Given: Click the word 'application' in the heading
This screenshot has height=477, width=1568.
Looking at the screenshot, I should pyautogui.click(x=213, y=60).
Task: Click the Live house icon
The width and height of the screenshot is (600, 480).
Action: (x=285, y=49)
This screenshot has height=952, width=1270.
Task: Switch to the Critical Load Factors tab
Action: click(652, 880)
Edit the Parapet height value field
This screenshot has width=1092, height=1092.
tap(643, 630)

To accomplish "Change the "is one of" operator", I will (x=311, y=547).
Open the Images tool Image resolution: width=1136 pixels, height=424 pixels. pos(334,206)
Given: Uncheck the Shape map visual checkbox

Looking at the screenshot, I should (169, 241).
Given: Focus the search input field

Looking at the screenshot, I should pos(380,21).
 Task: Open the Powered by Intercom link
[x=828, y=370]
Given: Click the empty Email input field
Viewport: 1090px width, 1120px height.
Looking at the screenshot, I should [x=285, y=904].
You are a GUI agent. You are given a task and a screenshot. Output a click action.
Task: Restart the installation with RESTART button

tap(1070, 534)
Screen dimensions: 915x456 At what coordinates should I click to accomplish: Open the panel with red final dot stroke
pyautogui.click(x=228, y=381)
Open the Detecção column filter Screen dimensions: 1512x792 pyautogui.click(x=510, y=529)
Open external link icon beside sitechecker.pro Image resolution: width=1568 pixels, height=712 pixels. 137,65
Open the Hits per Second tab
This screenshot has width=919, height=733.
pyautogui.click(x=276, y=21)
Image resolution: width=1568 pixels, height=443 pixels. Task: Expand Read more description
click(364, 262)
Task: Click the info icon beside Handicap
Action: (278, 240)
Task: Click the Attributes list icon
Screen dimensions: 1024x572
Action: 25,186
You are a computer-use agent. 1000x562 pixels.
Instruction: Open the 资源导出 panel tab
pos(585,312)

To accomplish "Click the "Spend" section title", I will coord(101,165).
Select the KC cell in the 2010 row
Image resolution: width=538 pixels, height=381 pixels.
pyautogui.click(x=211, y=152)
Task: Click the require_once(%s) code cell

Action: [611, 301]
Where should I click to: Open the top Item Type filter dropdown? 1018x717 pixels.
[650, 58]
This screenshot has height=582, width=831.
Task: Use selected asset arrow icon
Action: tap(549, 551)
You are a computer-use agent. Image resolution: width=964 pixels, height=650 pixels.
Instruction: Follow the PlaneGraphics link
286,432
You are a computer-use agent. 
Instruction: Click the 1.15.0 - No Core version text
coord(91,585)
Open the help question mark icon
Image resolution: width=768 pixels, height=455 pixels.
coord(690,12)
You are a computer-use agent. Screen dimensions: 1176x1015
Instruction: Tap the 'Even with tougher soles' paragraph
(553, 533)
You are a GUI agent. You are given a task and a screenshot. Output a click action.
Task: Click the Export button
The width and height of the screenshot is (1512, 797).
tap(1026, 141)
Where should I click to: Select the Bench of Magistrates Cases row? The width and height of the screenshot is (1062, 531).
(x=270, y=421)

────────────────

EXERCISE REQUIREMENTS: Reproduce every line of the entries above without any changes.

COMPLETED EXERCISE:
Given: Click the word 'application' in the heading
This screenshot has height=477, width=1568.
Looking at the screenshot, I should pyautogui.click(x=213, y=60).
Task: Click the Live house icon
The width and height of the screenshot is (600, 480).
Action: (x=285, y=49)
This screenshot has height=952, width=1270.
Task: Switch to the Critical Load Factors tab
Action: click(652, 880)
Edit the Parapet height value field
This screenshot has width=1092, height=1092.
tap(643, 630)

To accomplish "Change the "is one of" operator", I will (x=311, y=547).
Open the Images tool Image resolution: width=1136 pixels, height=424 pixels. pos(334,206)
Given: Uncheck the Shape map visual checkbox

Looking at the screenshot, I should (169, 241).
Given: Focus the search input field

Looking at the screenshot, I should pos(380,21).
 Task: Open the Powered by Intercom link
[x=828, y=370]
Given: Click the empty Email input field
Viewport: 1090px width, 1120px height.
Looking at the screenshot, I should [x=285, y=904].
You are a GUI agent. You are given a task and a screenshot. Output a click action.
Task: Restart the installation with RESTART button

tap(1070, 534)
Screen dimensions: 915x456 At what coordinates should I click to accomplish: Open the panel with red final dot stroke
pyautogui.click(x=228, y=381)
Open the Detecção column filter Screen dimensions: 1512x792 pyautogui.click(x=510, y=529)
Open external link icon beside sitechecker.pro Image resolution: width=1568 pixels, height=712 pixels. 137,65
Open the Hits per Second tab
This screenshot has width=919, height=733.
pyautogui.click(x=276, y=21)
Image resolution: width=1568 pixels, height=443 pixels. Task: Expand Read more description
click(364, 262)
Task: Click the info icon beside Handicap
Action: (278, 240)
Task: Click the Attributes list icon
Screen dimensions: 1024x572
Action: 25,186
You are a computer-use agent. 1000x562 pixels.
Instruction: Open the 资源导出 panel tab
pos(585,312)

To accomplish "Click the "Spend" section title", I will coord(101,165).
Select the KC cell in the 2010 row
Image resolution: width=538 pixels, height=381 pixels.
pyautogui.click(x=211, y=152)
Task: Click the require_once(%s) code cell

Action: [611, 301]
Where should I click to: Open the top Item Type filter dropdown? 1018x717 pixels.
[650, 58]
This screenshot has height=582, width=831.
Task: Use selected asset arrow icon
Action: tap(549, 551)
You are a computer-use agent. Image resolution: width=964 pixels, height=650 pixels.
Instruction: Follow the PlaneGraphics link
286,432
You are a computer-use agent. 
Instruction: Click the 1.15.0 - No Core version text
coord(91,585)
Open the help question mark icon
Image resolution: width=768 pixels, height=455 pixels.
coord(690,12)
You are a computer-use agent. Screen dimensions: 1176x1015
Instruction: Tap the 'Even with tougher soles' paragraph
(553, 533)
You are a GUI agent. You are given a task and a screenshot. Output a click action.
Task: Click the Export button
The width and height of the screenshot is (1512, 797).
tap(1026, 141)
Where should I click to: Select the Bench of Magistrates Cases row? The width and height of the screenshot is (1062, 531).
(x=270, y=421)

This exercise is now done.